‘The Constitution is a shield from the tyranny of the majority’

“The Constitution is a shield from the tyranny of the majority,” U.S. District Federal Judge Roger Benitez said late in June when he blocked one of the most horrific laws yet to damage the 2nd Amendment to the Bill of Rights – even in California dominated by one political party and one political ideology. A California referendum, potentially making thousands, perhaps millions, felons, was to go into effect July 1, 2017.

In California, gun magazine sales have been limited to 10 rounds for the last 17 years, but people already in possession of magazines exceeding this number could keep them as grandfathered in. The state reneged on this ruling in November 2017, when Proposition 63 required owners to get rid of them or the state would seize them and punish owners with fines up to $100 per magazine or up to a year in jail. Gun owners were given options for disposal: turn them in to law enforcement for destruction, destroy them themselves, remove them from the state or sell them to licensed firearms dealers.

Fortunately, Benitez blocked this measure, doing so mostly on the basis of three arguments: the Second Amendment, just compensation and “criminal law trapping.” On the last, he wrote that the new law made it harder “for people of common intelligence who desire to obey the law,” to comply. And, it gave “hundreds of thousands, if not millions, of otherwise law-abiding citizens an untenable choice: become an outlaw or dispossess one’s self of lawfully acquired property… That is a choice they should not have to make.”  Moreover, he wrote, it “burdens the core of the Second Amendment by criminalizing the mere possession of these magazines that are commonly held by law-abiding citizens for defense of self, home and state.” The Constitution, he said, “is a shield from the tyranny of the majority.” Sixty-three percent of Californians had voted for this proposition.

We might emphasize the state cannot confiscate legally purchased property. This action constitutes theft when not “for public use,” which thievery is amplified many times when taken without “just compensation,” as when the state mandates taking property “for public use,” as in building roads, see Amendment V. This amendment is the only part of the Constitution that permits property confiscation, but it houses two qualifiers, it must be “for public use” and it requires “just compensation” to the property owner. Neither condition is met in the case of magazine confiscation.

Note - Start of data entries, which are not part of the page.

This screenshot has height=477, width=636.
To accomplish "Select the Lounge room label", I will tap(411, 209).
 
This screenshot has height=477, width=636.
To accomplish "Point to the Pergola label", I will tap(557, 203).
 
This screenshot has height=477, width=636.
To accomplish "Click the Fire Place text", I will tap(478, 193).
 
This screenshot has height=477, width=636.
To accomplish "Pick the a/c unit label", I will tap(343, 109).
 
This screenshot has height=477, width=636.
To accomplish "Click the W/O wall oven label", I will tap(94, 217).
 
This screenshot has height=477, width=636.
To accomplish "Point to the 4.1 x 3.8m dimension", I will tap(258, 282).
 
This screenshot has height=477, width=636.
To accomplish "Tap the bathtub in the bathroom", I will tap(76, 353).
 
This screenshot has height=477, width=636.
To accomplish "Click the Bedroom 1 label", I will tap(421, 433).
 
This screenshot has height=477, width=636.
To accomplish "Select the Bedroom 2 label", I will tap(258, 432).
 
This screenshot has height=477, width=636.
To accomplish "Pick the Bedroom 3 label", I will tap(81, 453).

The referendum on magazines, which, like ammunition, makes the gun operable, has resulted despite the clear language in the Constitution prohibiting government infringement on a citizen’s right to bear arms. The anti-self-defense crowd despises the following language found therein, “A well regulated militia, being necessary to the security of a free state, the right of the people to keep and bear arms shall not be infringed.”

There exists no sentence in the Bill of Rights, an amendment required by the people and states conditional upon their ratification of the Constitution, which was more understood at the time. A militia was the people, and an armed populace was understood to be necessary for a free country in two ways: an armed populace could assist the military against foreign invasion and would be in place should the biggest enemy to liberty be one’s own government.

Certainly, when enacted, there was no thought of restricting the type of firearm, amount of ammunition or where or who could carry them. So its placement as the second most valued freedom in the Bill of Rights had nothing to do with personal safety or hunting; these were already assumed. Founding documents show it specifically placed right after freedom of religion, speech, press and assembly to make certain that these freedoms were never taken from us. It was aimed – no pun intended – squarely at the government should it become tyrannical as before under the British. But certainly we need have no fear of the government today?  Given California’s new gun laws, perhaps we should.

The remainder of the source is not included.